At 39, Benetti still feels that because of his cerebral palsy, people might not take him seriously. Actually, he doesn’t feel it. He knows it.

He deals with well-meaning helpers at the airport. He’s constantly being offered an elevator or a ride. He doesn’t want sympathy, he just wants empathy. While he has grown into being a role model and while he knows that this is part of his identity forever, he still bristles when he feels he’s being treated differently than, say, other people in his profession. Like he should feel grateful for where he is.

“I guess I thought it all was going to go away at some point, like when I was an adult, that people would treat me with equal respect or when I became, quote, unquote, a great announcer,” he said. “That’s never going away. People are going to see me for what I am, which I love in a lot of ways. I love that I see the world in a different way. But sometimes it’s like I doubt you would treat somebody who looks quote, unquote normal, like this.”

Benetti said he loves the documentary “Crip Camp” about how a summer camp for kids with disabilities in the 1970s produced adults who became disability rights activists.

“Early on, one of the kids said if you have a disability and you have a passive personality, you’re probably screwed,” Benetti said. “I’m not always just the happiest person in the world. Because if you transported anybody into my shoes, for three months, they’d have some moments where they were pissed off because they’re not getting treated like they were before.”

There is a push and pull with the reality of dream jobs. Benetti never thought he’d be on TV — his realistic goal was being a college basketball radio guy — and he calls his wealth of opportunities “house money.” But that doesn’t mean he’s content.

“I never really wanted to be the TV voice of anything, because … I’m not trying to be maudlin, but the odds of that are pretty small no matter how you look,” he said.

But now he’s on TV and he’s great. He’s happy to be here and he knows he earned it.

While there is no mold for Benetti, who is sui generis, there is one for the old Talman Bank Building on S. Kedzie Ave.

Wait, what?

Yes, Talman Bank is one of four specialty Mold-A-Ramas available for purchase for $5 at the exhibit, much to our delight. The blue plastic replica of a bank he has never visited was the only one Benetti wanted to take home.

“This is the most Chicago thing that has ever existed,” Benetti said. “It’s a Mold-A-Rama of a bank on Kedzie. It’s the most Chicago thing in the history of the world.”

Benetti speaks with a Syracuse broadcasting affect, but he’s Chicago at his core. He peppers conversations with impersonations of old Chicago radio ads and Ed Farmer calls. He loves the ridiculousness of a big city that feels like a small town.
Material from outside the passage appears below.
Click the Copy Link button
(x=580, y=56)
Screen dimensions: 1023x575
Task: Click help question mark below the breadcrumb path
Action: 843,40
He’s not looking to leave the Sox, but at the same time, he won’t tearfully retire in the booth as Harrelson did. He loves working with Stone, whom he thinks will handle the new faster pace of baseball better than any color guy in the game, and being teammates with his close friend Kasper. He loves calling games on the South Side. That’s good enough.

“I don’t know if you meant to do it, but the reason I’m still here is like the Mold-A-Rama,” he said. “There’s an allure (to the White Sox) that is undeniable. You said it, I’ve been frustrated. But I’m still here and I’m not looking around, saying, ‘Why am I still doing this?’ I could have not done it. And they could have moved on. We didn’t because it’s kind of like a sense memory. It’s stupid, but it’s true.”

What does contentment look like? Benetti isn’t sure. But for now, he knows how it smells. Like Grilled onions and hot plastic. Like home.